Example: Adding business context to your operational data

You can use IBM® InfoSphere® Information Governance Dashboard to view operational results from a business perspective. You derive this business perspective from glossary objects that are defined in IBM InfoSphere Information Governance Catalog, such as categories, terms, information governance policies, and information governance rules.

Linking operational data with information governance rules and policies

A key business dimension for information governance is based on the relationships between information governance policies, information governance rules, and the asset that implements information governance rules. These relationships are of type n:m and thus need to be represented by using bridge views. The igviews.IGIMPLEMENTEDBYIARULE and igviews.IGRULEREFBYCONTAINERPOLICY views serve this purpose. They do not contribute any attributes on their own.

Because business dimensions are essential for information governance reporting, the respective models treat all elements of these dimensions as mandatory, although the underlying relationships are optional in many cases.

Model fragment of governance rules and policies

The following query returns a list of information governance policies and a list of information governance rules that are assigned to these information governance policies. The query also returns a list of data rules that implement these information governance rules and the average number of records that are processed for the data rule at issue. A SELECT DISTINCT statement and a corresponding GROUP BY clause are used as a simple way to aggregate related facts. In a real usage scenario, facts would typically be aggregated using computations, such as average or maximum. The result is sorted by information governance policy name.

SELECT distinct
   policy_dim.NAME,
   igrule_dim.NAME,
   datarule_dim.NAME,
   AVG ( fact.TOTALRECORDS ) AvgNumRecordsProcessed

FROM IAVIEWS.IARULEEXECUTIONHISTORY fact
   INNER JOIN IAVIEWS.IARULE datarule_dim
      ON datarule_dim.RID = fact.RULERID
   INNER JOIN IGVIEWS.IGIMPLEMENTEDBYIARULE bridge1
      ON bridge1.IMPLEMENTATIONRULERID = fact.RULERID
   INNER JOIN IGVIEWS.IGBUSINESSRULE igrule_dim
      ON igrule_dim.RID = bridge1.BUSINESSRULERID
   INNER JOIN IGVIEWS.IGRULEREFBYCONTAINERPOLICY bridge2
      ON bridge2.RULERID = igrule_dim.RID
   INNER JOIN IGVIEWS.IGPOLICY policy_dim
      ON policy_dim.RID = bridge2.POLICYRID
      
GROUP BY
   policy_dim.NAME, igrule_dim.NAME, datarule_dim.NAME

ORDER BY
   policy_dim.NAME

The results from running this query might look like the data in the following table.

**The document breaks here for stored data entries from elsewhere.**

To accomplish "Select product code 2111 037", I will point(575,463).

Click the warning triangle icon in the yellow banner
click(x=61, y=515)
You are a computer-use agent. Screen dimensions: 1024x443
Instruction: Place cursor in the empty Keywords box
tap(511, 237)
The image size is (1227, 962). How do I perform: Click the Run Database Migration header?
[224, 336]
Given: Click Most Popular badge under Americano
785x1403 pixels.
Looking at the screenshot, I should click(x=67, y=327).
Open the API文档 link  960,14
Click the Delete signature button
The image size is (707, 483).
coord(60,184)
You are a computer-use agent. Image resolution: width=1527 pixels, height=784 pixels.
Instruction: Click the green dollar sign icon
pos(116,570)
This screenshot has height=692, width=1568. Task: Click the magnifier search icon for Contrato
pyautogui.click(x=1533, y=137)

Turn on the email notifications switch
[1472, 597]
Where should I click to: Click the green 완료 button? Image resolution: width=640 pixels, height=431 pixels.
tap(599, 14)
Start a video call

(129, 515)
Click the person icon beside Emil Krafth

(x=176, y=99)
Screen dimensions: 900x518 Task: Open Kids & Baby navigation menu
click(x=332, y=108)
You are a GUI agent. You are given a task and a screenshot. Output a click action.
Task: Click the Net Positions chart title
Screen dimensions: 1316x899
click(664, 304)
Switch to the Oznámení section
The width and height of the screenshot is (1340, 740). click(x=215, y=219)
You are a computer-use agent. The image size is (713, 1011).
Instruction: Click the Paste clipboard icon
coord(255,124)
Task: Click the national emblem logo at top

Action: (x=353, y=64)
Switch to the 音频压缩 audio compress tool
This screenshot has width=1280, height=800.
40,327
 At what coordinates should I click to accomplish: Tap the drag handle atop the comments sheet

Information governance policy InformationGovernanceRule DataRule AvgRecProc
Data Completeness Address Validation and Verification BusAddZipCodeFormat 11005
Data Completeness Name validation and verification BusNameOneExists 11005
IGD Dashboard Configuration Validity IGD Configuration Parameter Validation DataRule2_1 4
IGD Dashboard Configuration Validity IGD_Configuration_Parameter_Validation_2 DataRule2_1 4
IGD Dashboard Configuration Validity3 IGD_Configuration_Parameter_Validation_3 DataRule2_1 4

The Policy column shows duplicate values, reflecting the fact that two or more information governance rules can be assigned to the same policy. A similar query might return the average number of records that are processed by a policy. In this case, it is important to ensure that the data rules associated with the policy all operate on the same table to make sure that the result is meaningful.

DataRule2_1 is assigned to two different information governance rules. This assignment illustrates that the relationship between information governance rules and data rules is of type n:m. Similar considerations apply when aggregating facts at the information governance rule level.

Linking operational data with categories and terms

You can use a business-oriented notion of scope to help categorize operational data from the perspective of business domains. While the technical notion of scope helps to define correct grouping for fact aggregation, the business notion of scope supports the presentation layer of InfoSphere Information Governance Dashboard.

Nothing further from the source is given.